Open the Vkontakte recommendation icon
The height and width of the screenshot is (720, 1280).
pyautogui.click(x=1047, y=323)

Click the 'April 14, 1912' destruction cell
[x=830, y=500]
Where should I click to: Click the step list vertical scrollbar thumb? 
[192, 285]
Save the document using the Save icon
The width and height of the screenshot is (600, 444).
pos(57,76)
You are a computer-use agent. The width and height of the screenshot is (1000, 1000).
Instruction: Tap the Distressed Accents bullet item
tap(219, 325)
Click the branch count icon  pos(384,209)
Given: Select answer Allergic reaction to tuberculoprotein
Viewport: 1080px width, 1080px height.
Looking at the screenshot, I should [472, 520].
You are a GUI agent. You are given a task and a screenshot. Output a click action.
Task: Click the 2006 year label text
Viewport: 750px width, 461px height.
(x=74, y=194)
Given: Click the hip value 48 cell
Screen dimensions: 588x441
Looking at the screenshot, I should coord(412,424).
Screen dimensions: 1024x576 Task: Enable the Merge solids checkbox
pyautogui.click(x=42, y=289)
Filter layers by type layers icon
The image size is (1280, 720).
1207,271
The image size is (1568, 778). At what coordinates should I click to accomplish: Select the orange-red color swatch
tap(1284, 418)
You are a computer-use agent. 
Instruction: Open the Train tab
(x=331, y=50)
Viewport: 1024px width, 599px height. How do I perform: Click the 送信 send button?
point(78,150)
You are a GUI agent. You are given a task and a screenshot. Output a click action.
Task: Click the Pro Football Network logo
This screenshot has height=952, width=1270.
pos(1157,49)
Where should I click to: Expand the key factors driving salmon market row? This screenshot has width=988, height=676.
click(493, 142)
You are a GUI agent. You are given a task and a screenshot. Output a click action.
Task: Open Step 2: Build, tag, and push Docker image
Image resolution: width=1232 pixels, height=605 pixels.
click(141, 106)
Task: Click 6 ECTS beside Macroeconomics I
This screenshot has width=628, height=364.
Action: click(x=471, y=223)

::::::

DIRECTIONS –
Return every entry exactly.

PROBLEM SOLUTION –
Open the Vkontakte recommendation icon
The height and width of the screenshot is (720, 1280).
pyautogui.click(x=1047, y=323)

Click the 'April 14, 1912' destruction cell
[x=830, y=500]
Where should I click to: Click the step list vertical scrollbar thumb? 
[192, 285]
Save the document using the Save icon
The width and height of the screenshot is (600, 444).
pos(57,76)
You are a computer-use agent. The width and height of the screenshot is (1000, 1000).
Instruction: Tap the Distressed Accents bullet item
tap(219, 325)
Click the branch count icon  pos(384,209)
Given: Select answer Allergic reaction to tuberculoprotein
Viewport: 1080px width, 1080px height.
Looking at the screenshot, I should [472, 520].
You are a GUI agent. You are given a task and a screenshot. Output a click action.
Task: Click the 2006 year label text
Viewport: 750px width, 461px height.
(x=74, y=194)
Given: Click the hip value 48 cell
Screen dimensions: 588x441
Looking at the screenshot, I should coord(412,424).
Screen dimensions: 1024x576 Task: Enable the Merge solids checkbox
pyautogui.click(x=42, y=289)
Filter layers by type layers icon
The image size is (1280, 720).
1207,271
The image size is (1568, 778). At what coordinates should I click to accomplish: Select the orange-red color swatch
tap(1284, 418)
You are a computer-use agent. 
Instruction: Open the Train tab
(x=331, y=50)
Viewport: 1024px width, 599px height. How do I perform: Click the 送信 send button?
point(78,150)
You are a GUI agent. You are given a task and a screenshot. Output a click action.
Task: Click the Pro Football Network logo
This screenshot has height=952, width=1270.
pos(1157,49)
Where should I click to: Expand the key factors driving salmon market row? This screenshot has width=988, height=676.
click(493, 142)
You are a GUI agent. You are given a task and a screenshot. Output a click action.
Task: Open Step 2: Build, tag, and push Docker image
Image resolution: width=1232 pixels, height=605 pixels.
click(141, 106)
Task: Click 6 ECTS beside Macroeconomics I
This screenshot has width=628, height=364.
Action: click(x=471, y=223)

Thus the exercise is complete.